Gemeinsam betrachten sie die Entwicklung des Berufs. Die Grundlagen seien zwar gleich geblieben, sagt Jean-Vincent, „aber das Lawinenwissen ist heute wesentlich präziser.“ Frédérique ergänzt: „Auch das Material ist viel besser. Man sollte einmal einen Rucksack für eine Grattour packen – mit der Ausrüstung von vor 30 Jahren. Der Gewichtsunterschied wäre enorm.“

Ihr Vater lacht: „Moment, wir hatten damals schon Gore-Tex und leichte Ausrüstung. Wir liefen nicht im Wollpullover herum.“

Anpassung der Touren und Techniken

Jean-Vincent beschreibt die damalige Zeit als eine Art goldene Ära des Alpinismus: „Die Nordwände waren gut eingeschneit, viele schöne Touren waren möglich – heute sind sie das nicht mehr. Aber Anpassung ist das Wesen unseres Berufs.“

Frédérique musste mit ihrem leichten Körperbau andere Techniken entwickeln: „Ich kann mit manchen Kunden nicht so an der kurzen Seilführung arbeiten wie ein kräftiger Kollege. Ich muss mehr mit dem Gelände spielen, Alternativen finden. Dadurch wird das Ganze vielleicht sogar sicherer.“

Das Restrisiko bleibt jedoch – eine Realität, die beide akzeptieren. „Für meine Frau ist das allerdings schwieriger“, gesteht Jean-Vincent.

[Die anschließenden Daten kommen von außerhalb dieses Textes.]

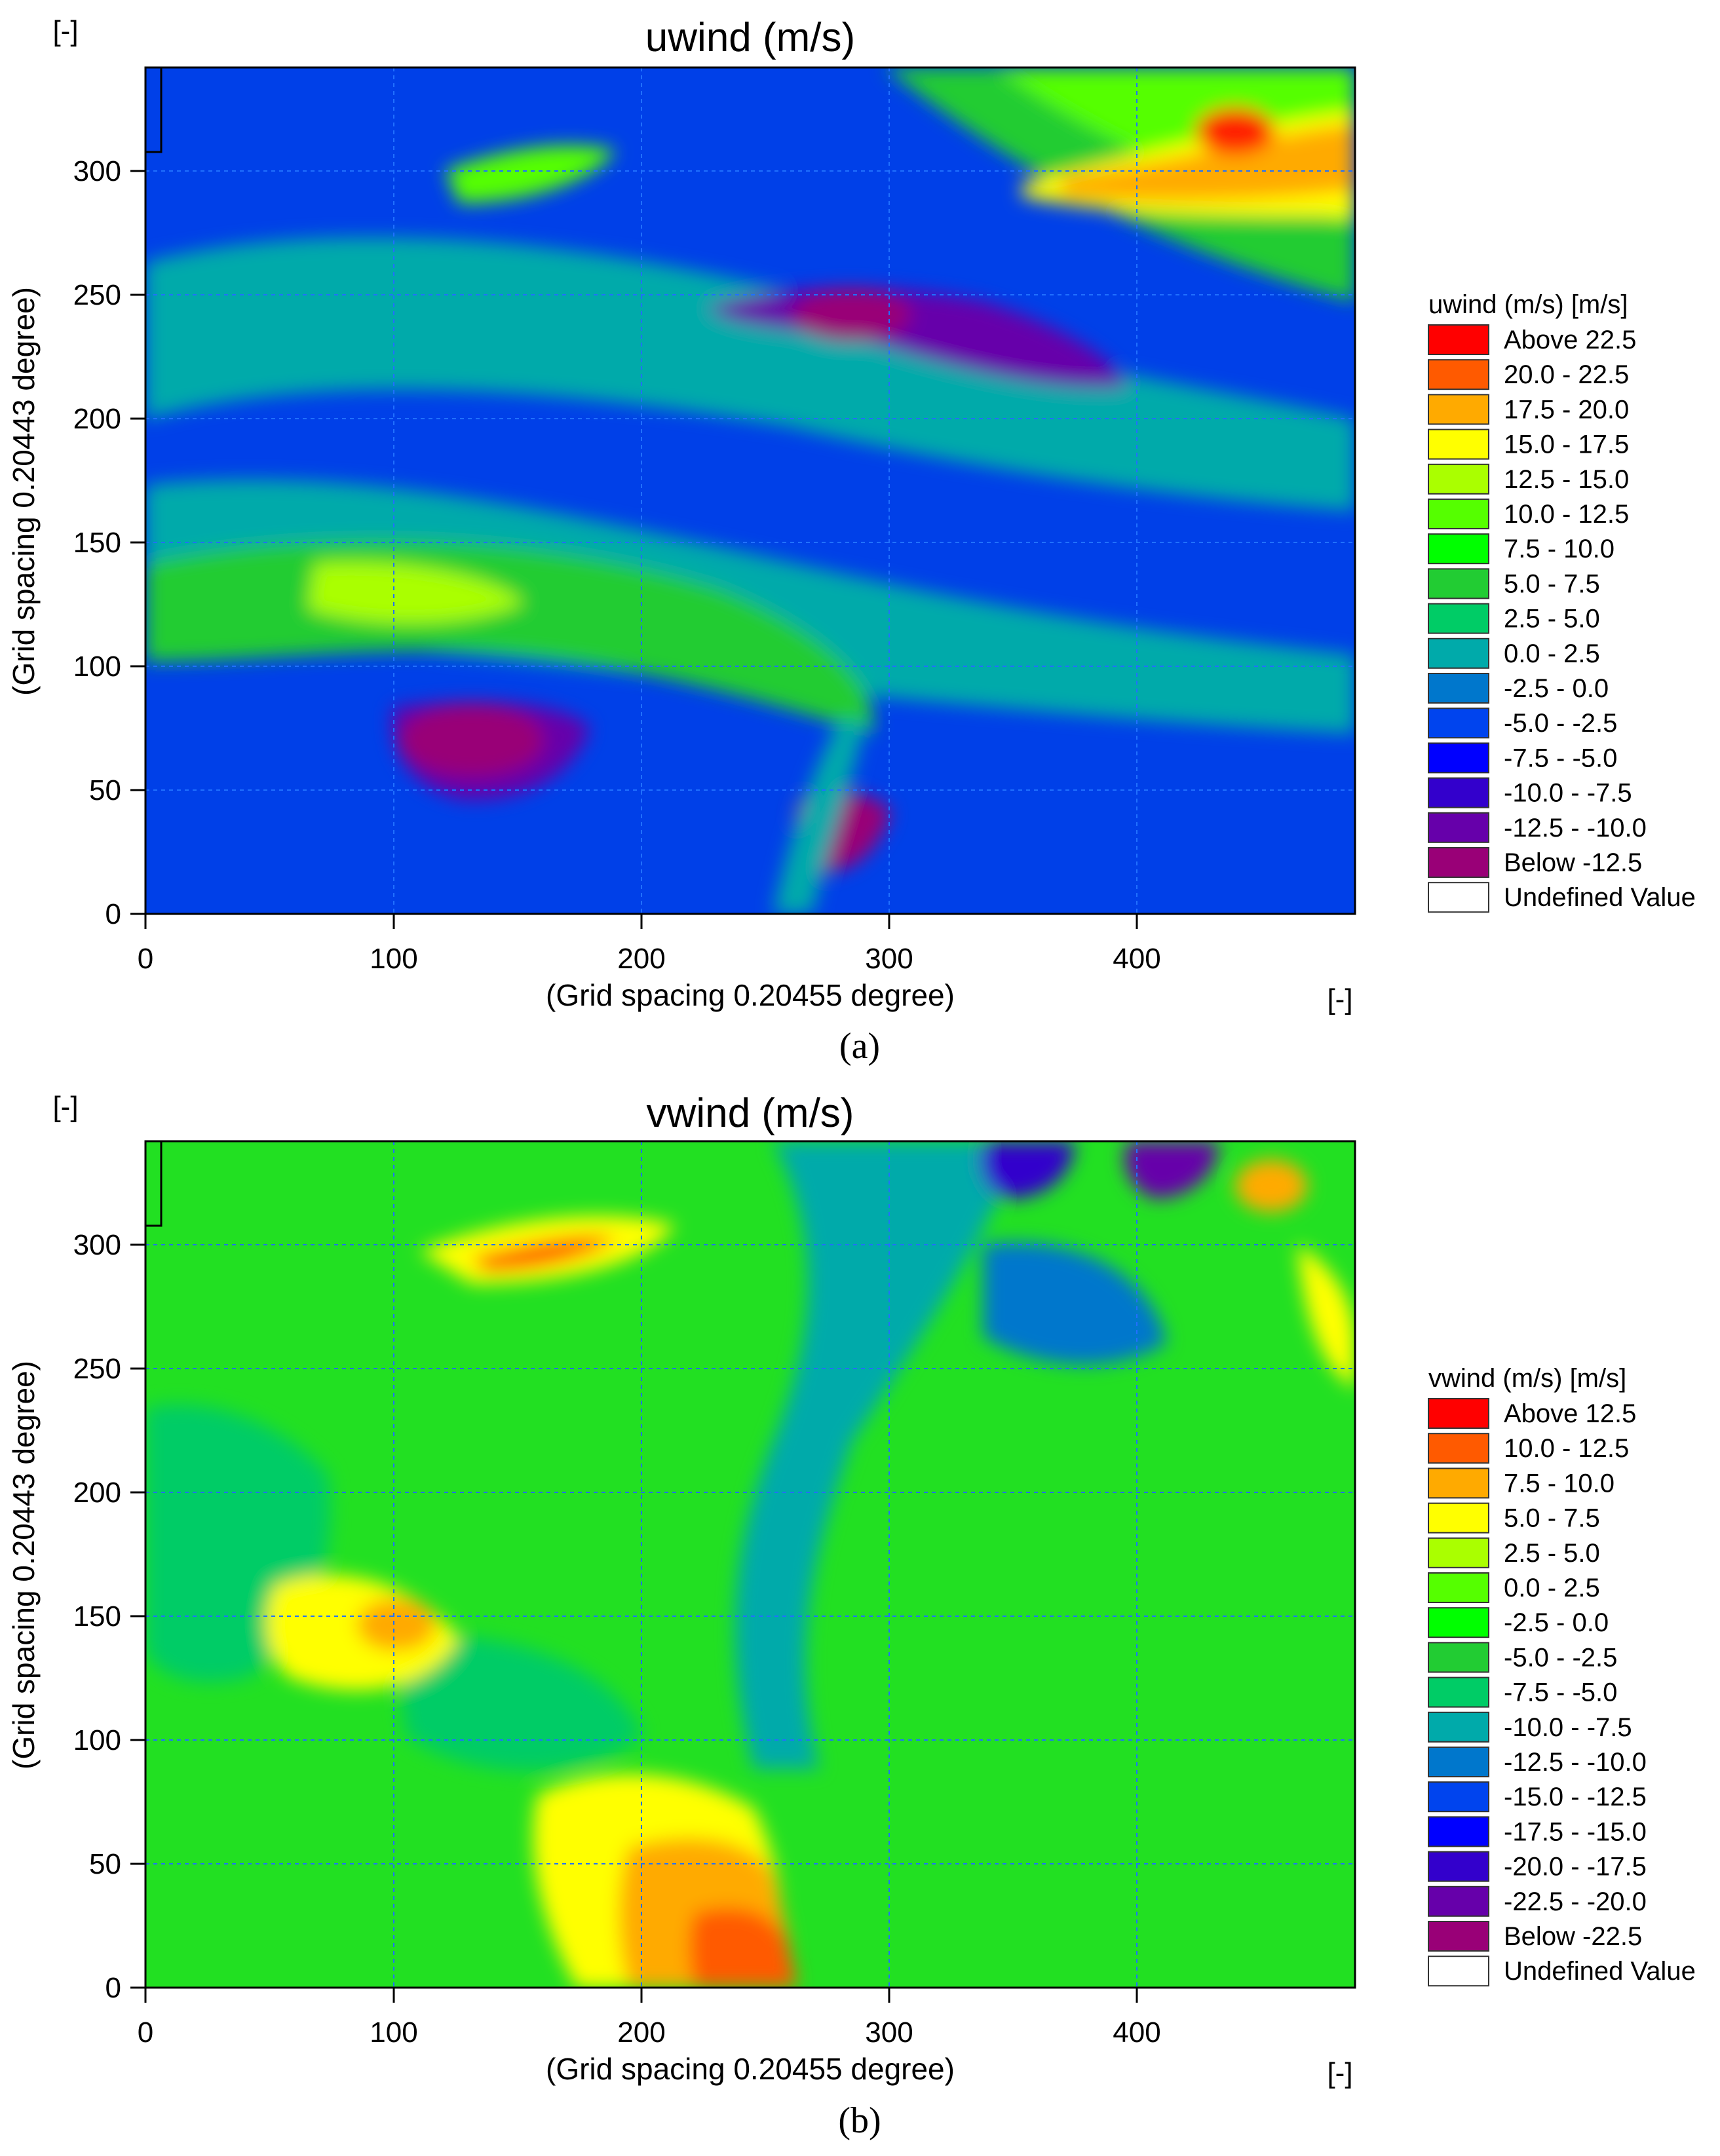  Describe the element at coordinates (1557, 1622) in the screenshot. I see `legend-label: -2.5 - 0.0` at that location.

Zwei Beruf – um der Freude willen

Trotz Diplom will sich die 30-Jährige nicht ausschließlich der Bergwelt widmen: „Ich habe großen Respekt vor denen, die das als einzigen Beruf machen. Ich habe gesehen, wie das bei meinem Vater war – das will ich nicht für mich.“

Um die Freude nicht zu verlieren, wählt sie zwei Berufe: Obwohl sie ein Physiotherapie-Diplom besitzt, beginnt sie im kommenden Frühling eine Ausbildung zur Rettungssanitäterin.

Ihr Vater lächelt: „Ich frage mich, wann sie wohl einmal aufhören wird.“

Doch jetzt ist der Winter in Siviez angekommen – und Vater und Tochter können ihre erste weiße Saison als Kollegen verbringen, Skier an den Füßen.